▶ **STATED PROBLEM**:
Copy the rows below word for word, beginning with the first row and ending after the line that contains "tap(29, 253)". Leave the pictures out of your copy.

start

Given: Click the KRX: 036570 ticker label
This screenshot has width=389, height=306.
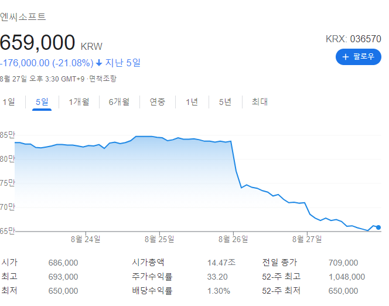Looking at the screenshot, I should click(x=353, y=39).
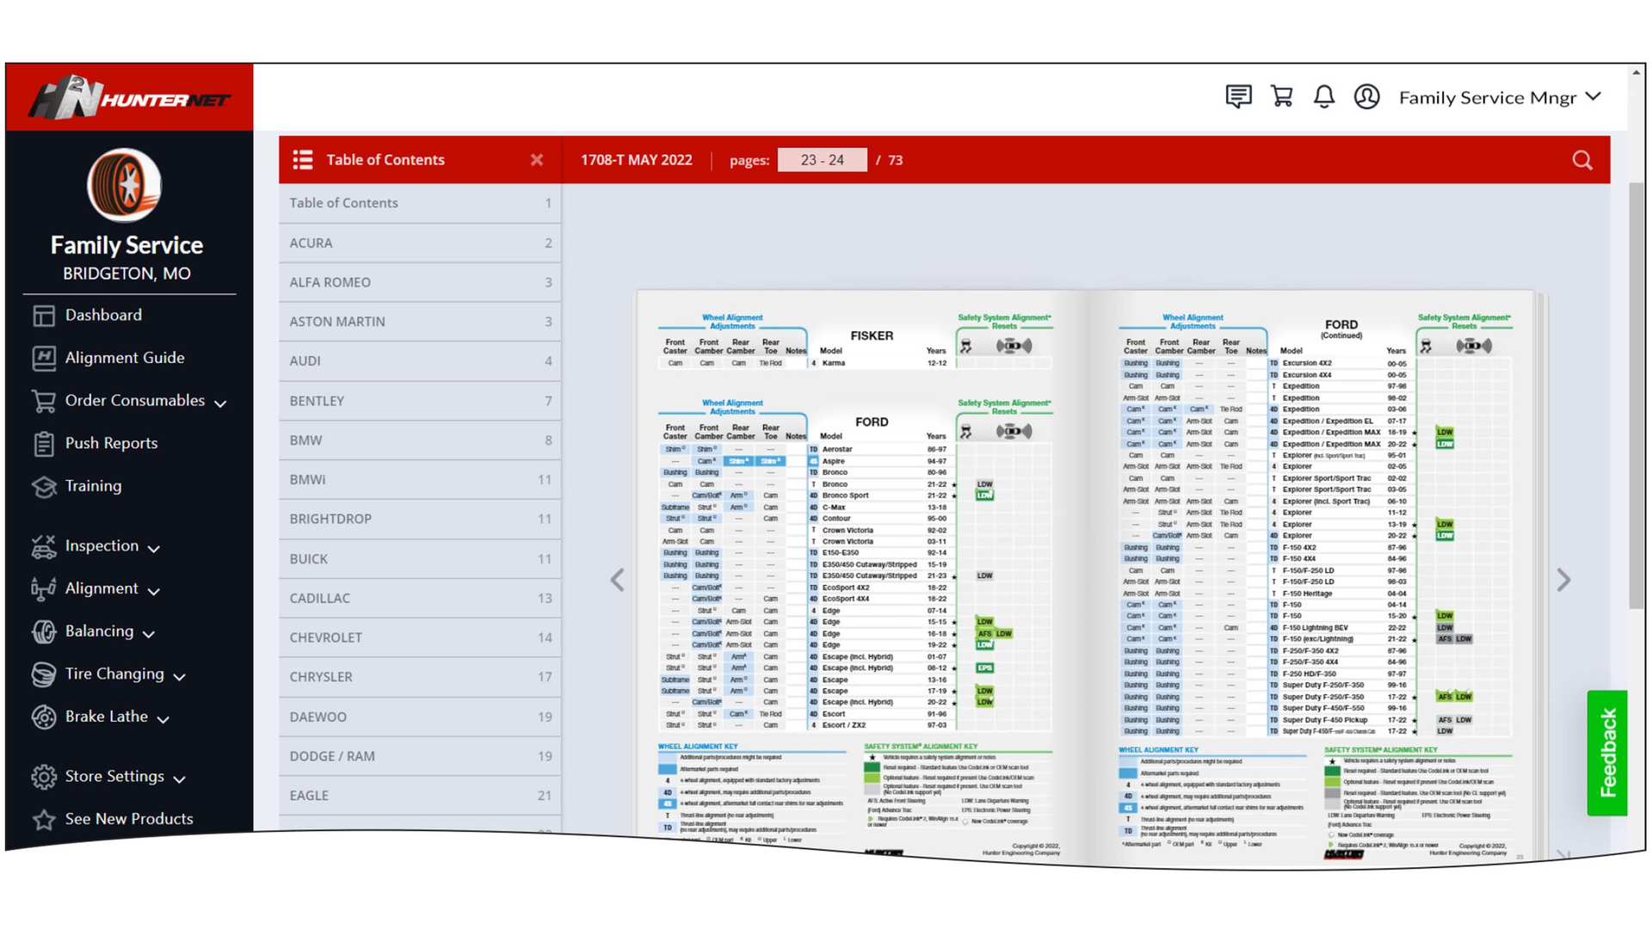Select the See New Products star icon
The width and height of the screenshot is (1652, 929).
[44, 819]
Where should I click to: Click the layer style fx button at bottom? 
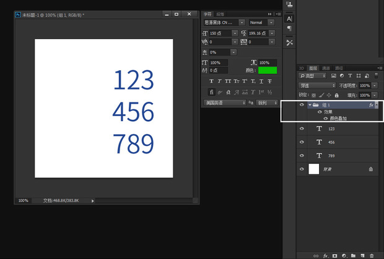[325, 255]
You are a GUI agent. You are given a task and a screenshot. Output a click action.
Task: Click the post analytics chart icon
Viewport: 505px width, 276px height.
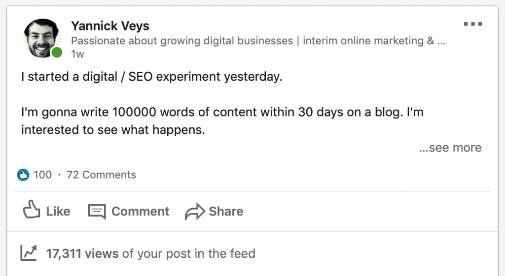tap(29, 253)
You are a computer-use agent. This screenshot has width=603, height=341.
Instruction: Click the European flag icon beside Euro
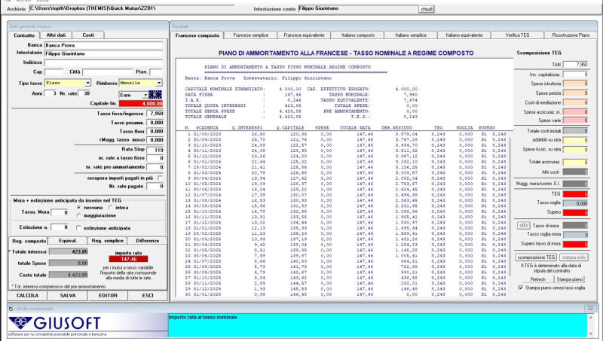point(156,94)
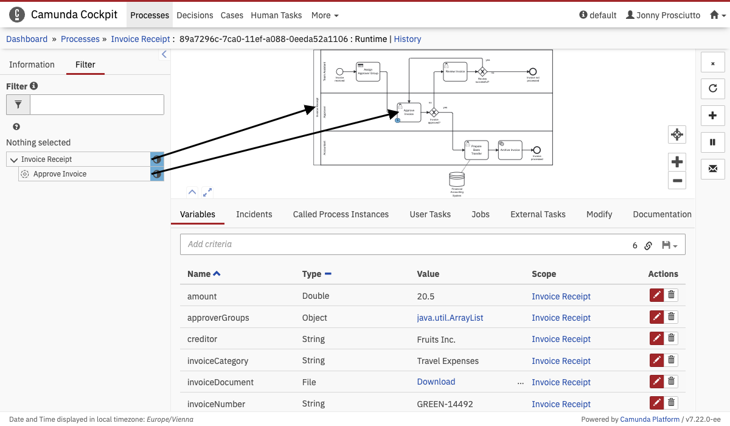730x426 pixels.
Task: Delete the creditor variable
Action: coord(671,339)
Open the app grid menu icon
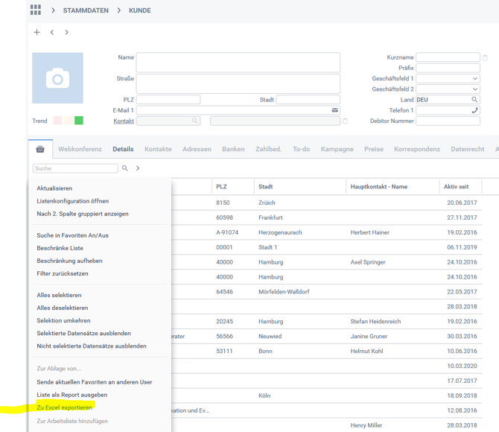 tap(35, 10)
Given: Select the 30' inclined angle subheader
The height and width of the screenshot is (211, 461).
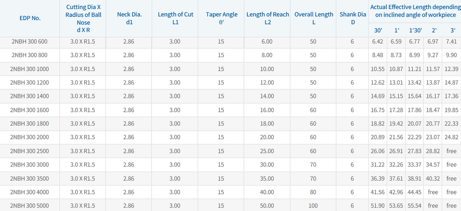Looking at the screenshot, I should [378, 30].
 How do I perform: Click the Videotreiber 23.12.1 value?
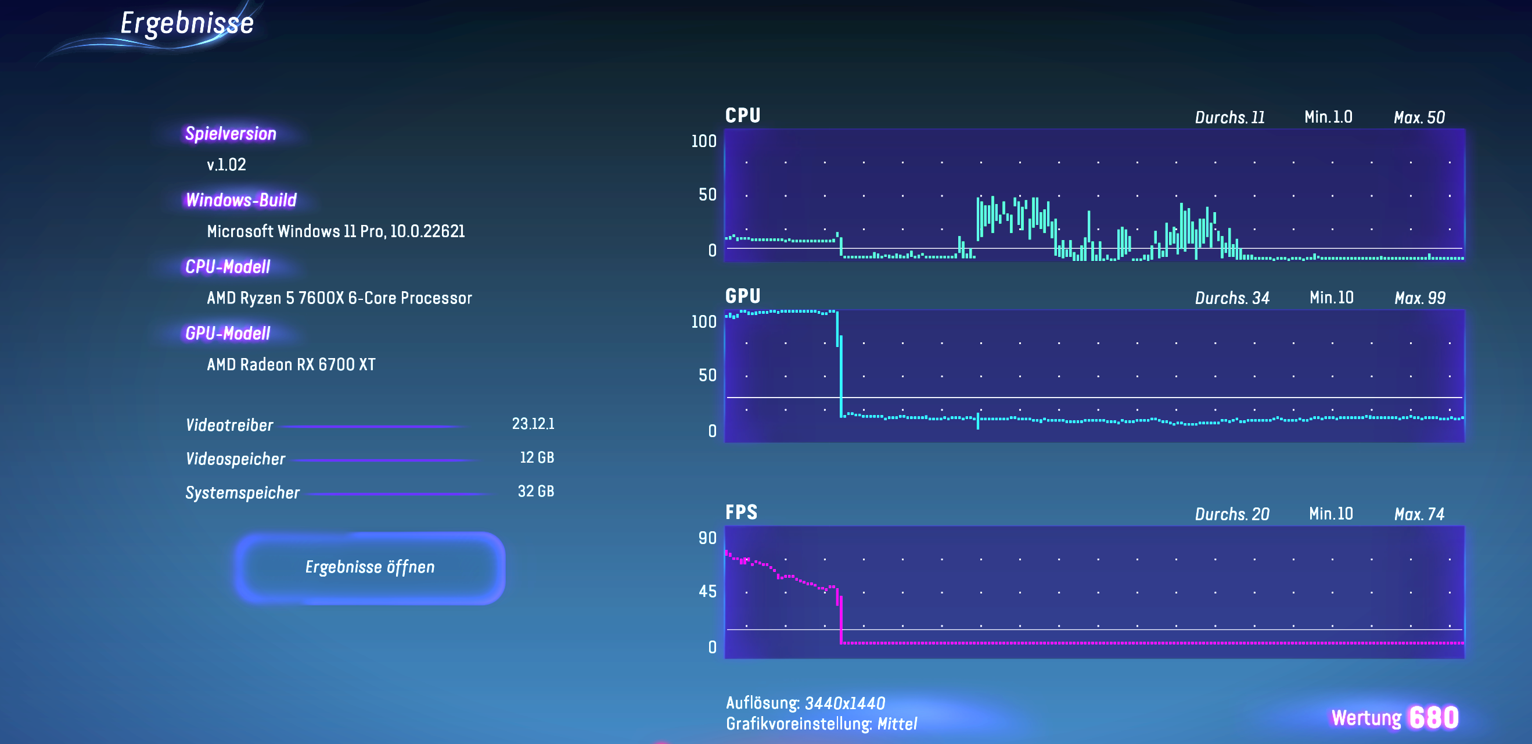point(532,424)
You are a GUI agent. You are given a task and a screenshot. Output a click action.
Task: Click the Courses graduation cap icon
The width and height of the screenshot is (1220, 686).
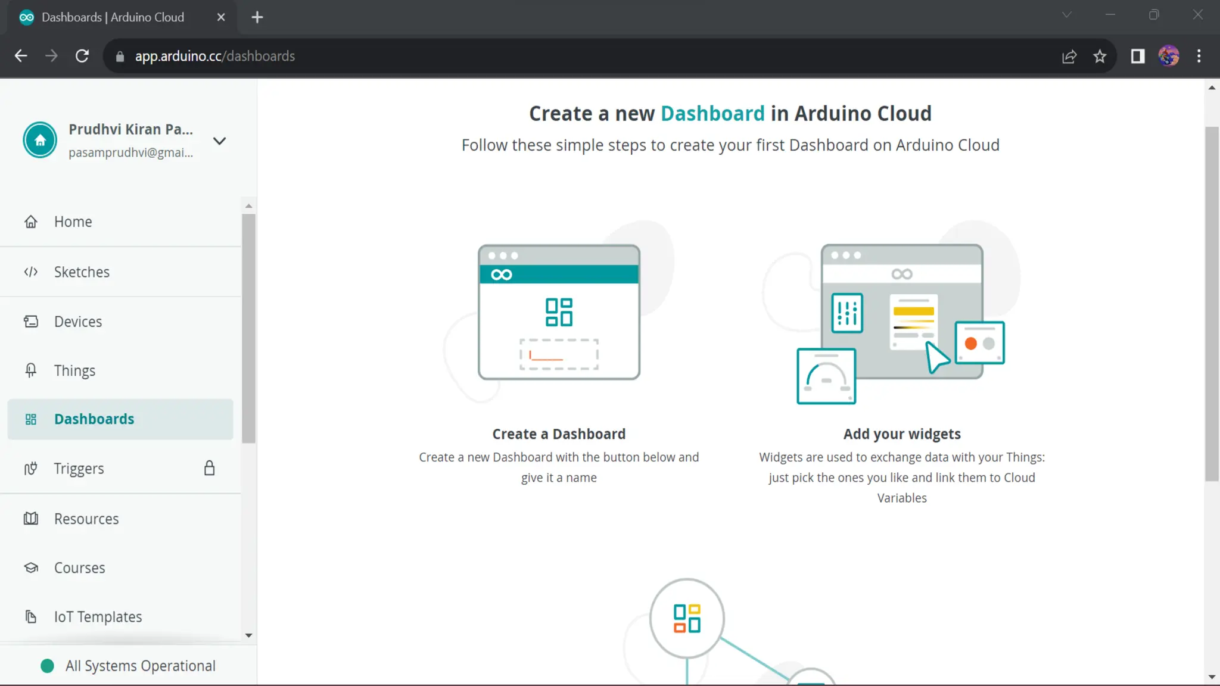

end

▶ **OUTPUT OF THE EXERCISE**:
Given: Click the KRX: 036570 ticker label
This screenshot has width=389, height=306.
Looking at the screenshot, I should click(x=353, y=39).
Select the See New Products star icon
The width and height of the screenshot is (1652, 929).
[44, 819]
Where should I click to: Click the layer style fx button at bottom? 
[325, 255]
You are a GUI agent. You are given a task and a screenshot. Output a click action.
Task: Click the post analytics chart icon
Viewport: 505px width, 276px height.
tap(29, 253)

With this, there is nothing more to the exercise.